Graphic as these comparisons are, there is much more to the Growing Gap’s findings about one of the richest, and in its self-image, fairest, countries in the world. The CCPA commissioned Environics Research Group to conduct focus groups and a national poll of 2,021 Canadians last summer and fall. Among Environics’ findings:

  • Sixty-five per cent believe the rewards from Canada’s recent economic boom have gone to the richest Canadians.

  • Fifty-one per cent say their standard of living has either dropped or stayed the same. * Forty-nine per cent say they are one or two missed paycheques away from being poor.

  • Seventy-six per cent think the gap between rich and poor has widened.

  • And 76 per cent agree that a growing gap between rich and poor will lead to more crime, some even predicting civil unrest or civil war if it expands significantly.

Yalnizyan says Canadian society is more unequal today than at any time since the end of the Second World War, the era when “modern” Canada was created by the great, collective nation-building projects of universal pensions, unemployment insurance, hospital insurance, medicare, housing and federal support for post-secondary education. Canadians wanted a strong central government to guarantee they were available everywhere.

At the end of the war, Canada’s top tax bracket was 90 per cent on its richest citizens, “effectively a wage ceiling” reflecting the belief that there was a collective responsibility, “an acknowledgment that you can’t get too far ahead of everybody else. We won’t tell you how much you can earn, but you have to share it.”

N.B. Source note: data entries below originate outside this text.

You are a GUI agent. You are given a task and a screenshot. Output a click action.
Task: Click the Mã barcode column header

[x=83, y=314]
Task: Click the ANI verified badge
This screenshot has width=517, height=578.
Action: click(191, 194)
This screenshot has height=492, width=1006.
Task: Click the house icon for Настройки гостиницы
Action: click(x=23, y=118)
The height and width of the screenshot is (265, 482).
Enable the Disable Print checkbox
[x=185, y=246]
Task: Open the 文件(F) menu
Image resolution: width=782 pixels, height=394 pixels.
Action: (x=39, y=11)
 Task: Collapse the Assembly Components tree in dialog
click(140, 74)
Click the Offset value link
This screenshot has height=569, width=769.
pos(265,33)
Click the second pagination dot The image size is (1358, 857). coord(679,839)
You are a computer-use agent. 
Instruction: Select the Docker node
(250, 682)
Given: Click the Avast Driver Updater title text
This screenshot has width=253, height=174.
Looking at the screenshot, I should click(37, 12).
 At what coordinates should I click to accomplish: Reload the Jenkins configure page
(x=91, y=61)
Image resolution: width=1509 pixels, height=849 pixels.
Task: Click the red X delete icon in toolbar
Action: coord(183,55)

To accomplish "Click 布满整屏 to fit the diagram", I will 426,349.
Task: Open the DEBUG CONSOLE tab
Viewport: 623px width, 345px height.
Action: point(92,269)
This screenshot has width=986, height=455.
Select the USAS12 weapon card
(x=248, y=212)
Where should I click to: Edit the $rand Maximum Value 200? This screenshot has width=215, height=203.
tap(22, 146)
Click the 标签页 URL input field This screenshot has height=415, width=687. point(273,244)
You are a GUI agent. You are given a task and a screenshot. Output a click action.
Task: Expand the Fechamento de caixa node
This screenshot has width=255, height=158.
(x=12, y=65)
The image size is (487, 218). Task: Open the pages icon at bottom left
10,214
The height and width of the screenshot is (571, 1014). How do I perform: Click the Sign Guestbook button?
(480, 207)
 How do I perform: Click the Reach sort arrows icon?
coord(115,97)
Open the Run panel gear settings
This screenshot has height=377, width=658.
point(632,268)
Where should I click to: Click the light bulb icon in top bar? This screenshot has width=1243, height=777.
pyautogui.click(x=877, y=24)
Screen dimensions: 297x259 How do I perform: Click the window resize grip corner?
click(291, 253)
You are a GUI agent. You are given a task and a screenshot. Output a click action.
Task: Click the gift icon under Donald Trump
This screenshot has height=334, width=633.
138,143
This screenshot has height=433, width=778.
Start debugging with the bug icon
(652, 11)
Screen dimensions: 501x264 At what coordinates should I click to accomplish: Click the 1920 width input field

Today’s attitudes are categorically different, Yalnizyan continues. Fuelled by the self-actualization decade of the 1960s, the rise of individualism and the impact of globalization, Canada’s culture has shifted from national to provincial, from collective to class, from “we” to “me.” There has been a dramatic flow of power and money from governments to the private sector and from Ottawa to the provinces. In lock-step, there has been an equally dramatic flattening of Canada’s tax structure to just three brackets.

Differences between people and provinces are now more important than what brings them together. And the differences are accelerated by the transformation of the tax system from seeking fairness to rewarding initiative.

“Today, you can’t only make more money than you ever did before, but the tax structure rewards you for that,” Yalnizyan says. “That’s the real big sea-change.”

It’s a sea-change that eats away at democracy because, she warns, “it prices the people, the business and government leaders who make the really big decisions on behalf of everybody, right out of the daily discourse and reality of most citizens.”

One Response to “Poverty: ‘The dirty secret nobody talks about’ (Frances Russell)”

  1. Fascinating article, but it seems to me there is a contradiction here. The reserchers suggest there has been a change in Canadian culture from we to me etc, but large numbers of Canadians seem to be bothered by the results of this change, with three quarters even fearing social turmoil of one sort or another.Could it be the case that the breakdown of the Canadian welfare state has more to do with some inadequacies in the original model than with a cosmic change in attitudes and that some of the apparent change in attitudes is itself a form of self-protection in a world that can no longer promise effective security?

    Here in the US, any criticism of the growing gap between rich and poor is often met by the belief of many citizens that they are going to become rich themselves. It seems to me this mindset is much more deeply etched in US citizens’ minds than in Canadians. I doubt that three quarters of the US population would ever worry that massive inequalities could produce social turmoil. And perhaps the widespread belief in Horatio Alger in the states makes social turmoil more unlikely, in a kind of self-fulfilling prophecy kind of way.